The film calls into question whether associating homegrown terror with Arabs, Muslims, and Arab/Muslim Americans is a post–9/11 Hollywood practice. Since the 1970s, films like Black Sunday (1977), Wrong Is Right (1982), Invasion U.S.A. (1985), Wanted: Dead or Alive (1987), True Lies (1994), and Executive Decision (1996) have proposed a certain set of stereotypes that The Siege seems to replicate. Homegrown terrorism, the film suggests, is a phenomenon exclusively advanced through Arabs and Muslims living in the United States, who seek to secure their demands through targeting crowds of civilian Americans in public buses, movie theaters, elementary schools, and multicultural gatherings. The Arabic and Islamic identities are conflated to reinforce each other. Islamic signs and practices such as ablution, praying, wearing traditional clothing, and growing a beard are packaged as signs of extremism. The terrorists’ cultural and religious affiliations are projected as significant marks of identity inherently opposed to America's cultural norms.

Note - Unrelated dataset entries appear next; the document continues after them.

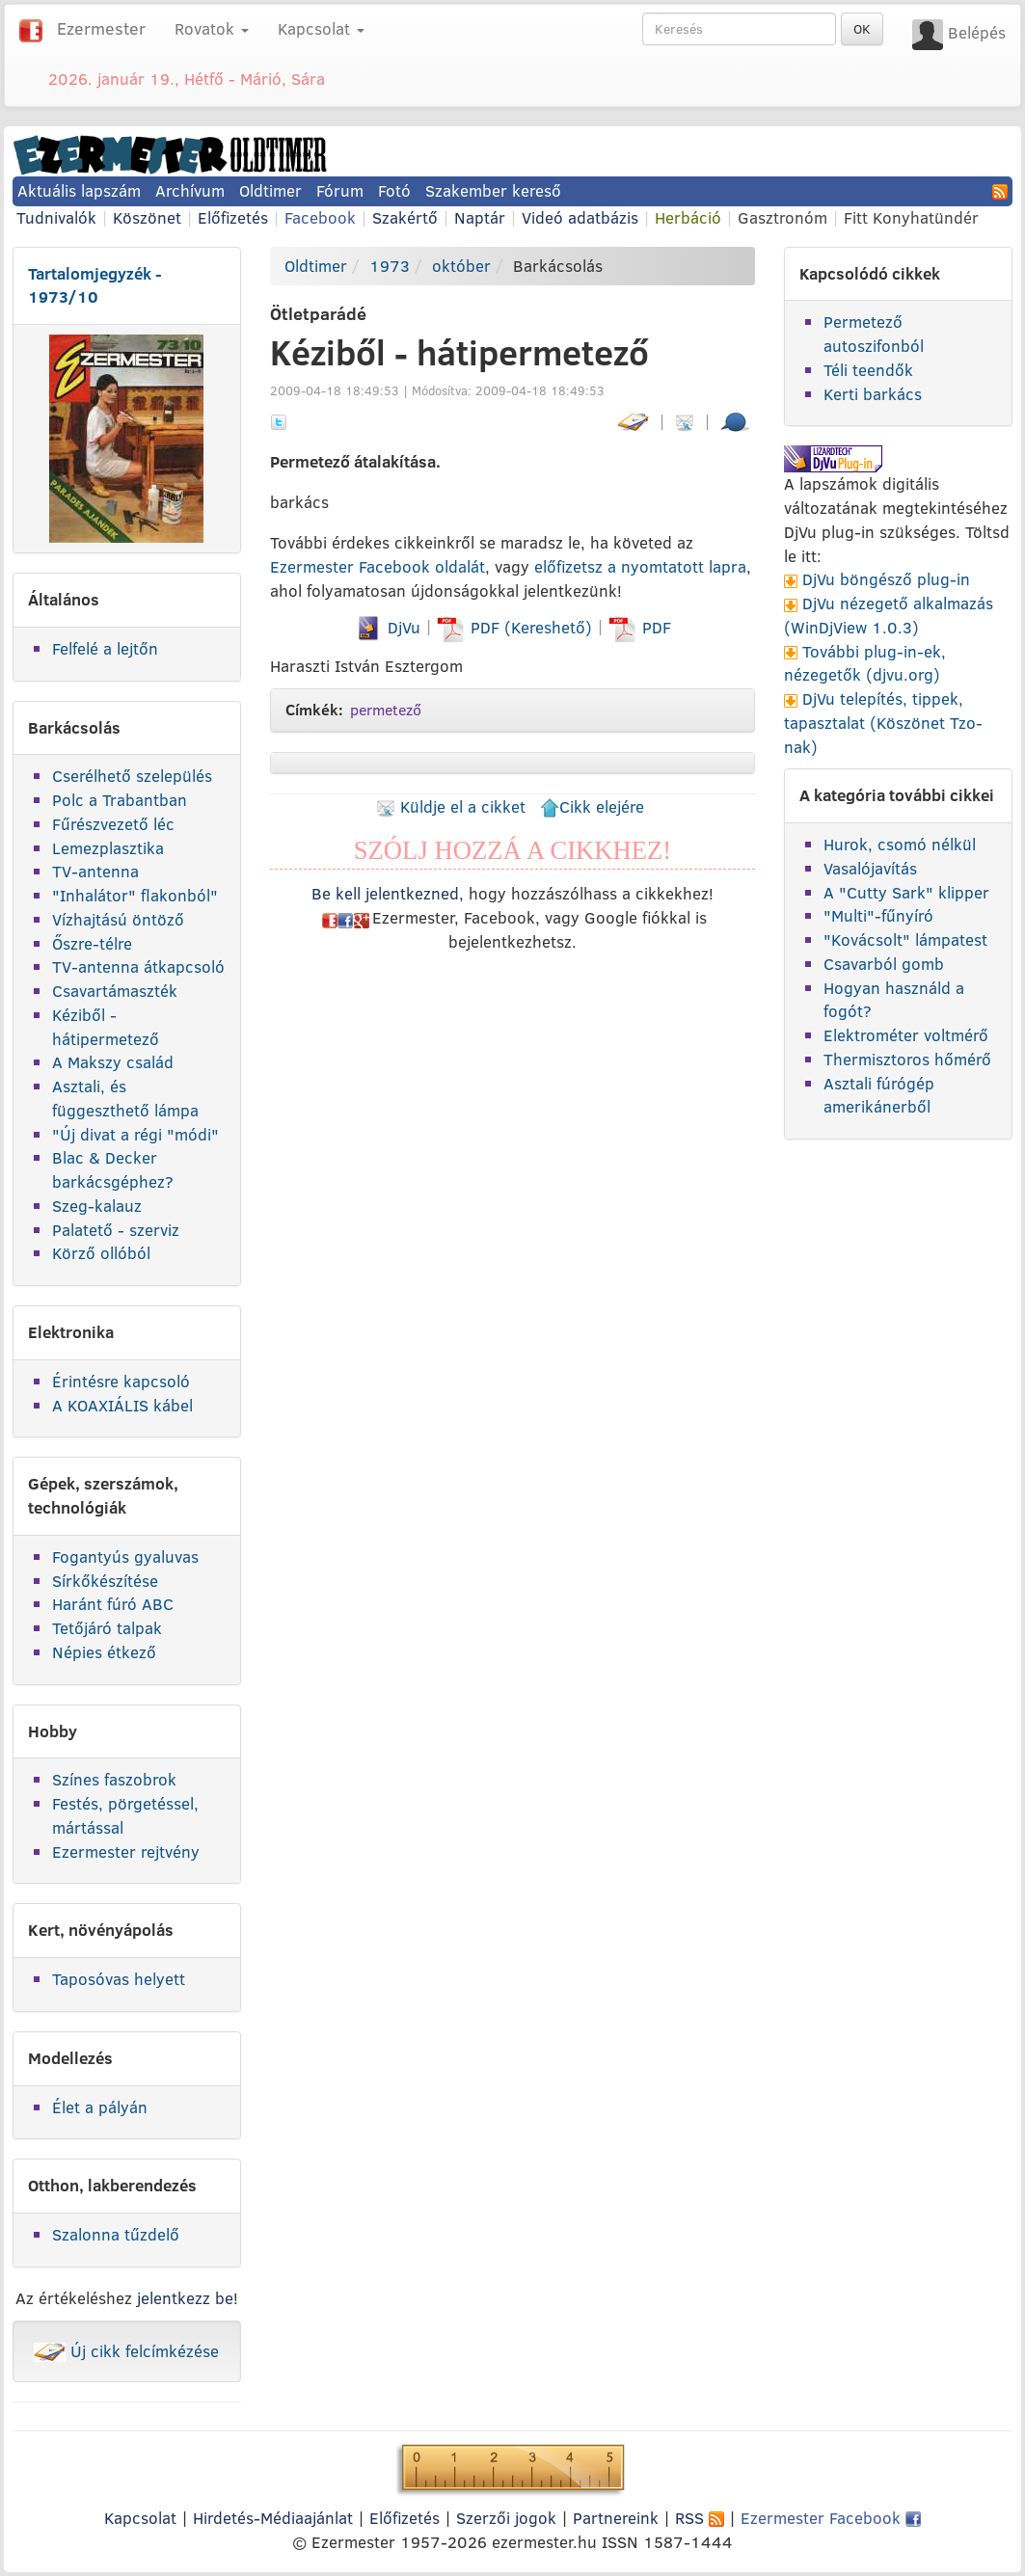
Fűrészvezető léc (113, 824)
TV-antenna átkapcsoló (138, 966)
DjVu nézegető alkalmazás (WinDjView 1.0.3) (888, 615)
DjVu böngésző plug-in (886, 579)
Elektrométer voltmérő (905, 1035)
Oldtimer (270, 190)
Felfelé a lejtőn (105, 648)
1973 (389, 266)
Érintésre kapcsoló (121, 1381)
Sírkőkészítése (105, 1581)
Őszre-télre (92, 943)
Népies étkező (104, 1652)
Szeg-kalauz (97, 1205)
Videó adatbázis (580, 217)
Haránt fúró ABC (113, 1604)
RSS (699, 2518)
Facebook (320, 217)
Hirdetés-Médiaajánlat (273, 2518)
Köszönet (147, 217)
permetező (385, 709)
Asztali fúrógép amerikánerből (878, 1095)
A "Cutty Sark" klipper (906, 892)
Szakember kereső (493, 190)
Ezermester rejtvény (126, 1851)
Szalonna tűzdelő (115, 2234)
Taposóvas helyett (118, 1979)
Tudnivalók (56, 217)
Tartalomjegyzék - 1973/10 (95, 285)
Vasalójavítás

American Patriotism and Arabic Pride

Meanwhile, the film critically presents an Arab/Muslim American model that celebrates both a sense of American patriotism and pride in Arabic/Islamic cultural heritage. FBI agent Frank Haddad (Tony Shalhoub) does not hesitate in embracing an inclusive multicultural notion of America and in delivering a strong commitment to its security, while preserving a particular Arabic/Islamic character in his family and himself. References to positive engagement with the Arab/Muslim American community are made throughout the film, in an attempt to further dislocate it from the previously mentioned films.

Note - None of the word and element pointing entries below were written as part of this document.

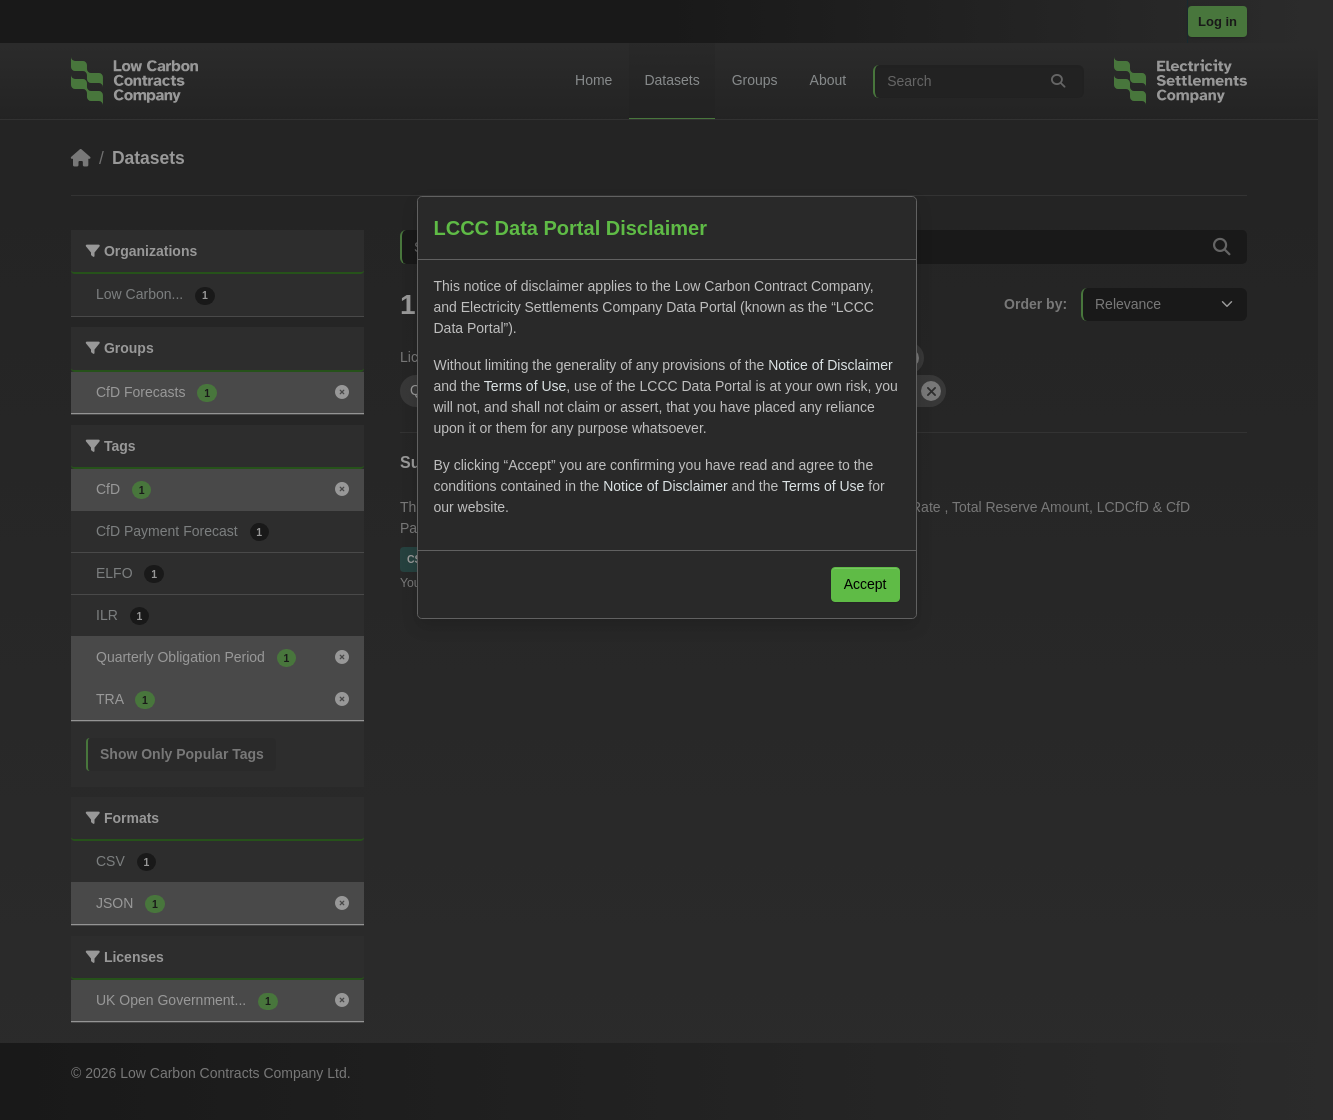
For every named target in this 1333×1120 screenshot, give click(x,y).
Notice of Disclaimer (830, 365)
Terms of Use (525, 386)
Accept (865, 584)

The film is prophetic in its dramatization of the U.S. government response in the aftermath of a violent wave of homegrown terror, refreshingly foreshadowing the George W. Bush administration's response in the aftermath of 9/11, although the scale of the response may be different in both cases. In the film, the U.S. Army is called upon to restore order through subjecting New York City to martial law. The army, henceforth, initiates rounding-up measures that selectively target Arab/Muslim Americans, transport them in school buses, and place them in barbed-wire cells temporary installed in a stadium. New York City is pictorially changing as images of tanks and soldiers become prevalent while aspects of civil life are immediately withering away. The post–9/11 response included a preventive detention strategy, providing law enforcement agencies with the right to detain suspects, mostly of Arabic and Islamic backgrounds.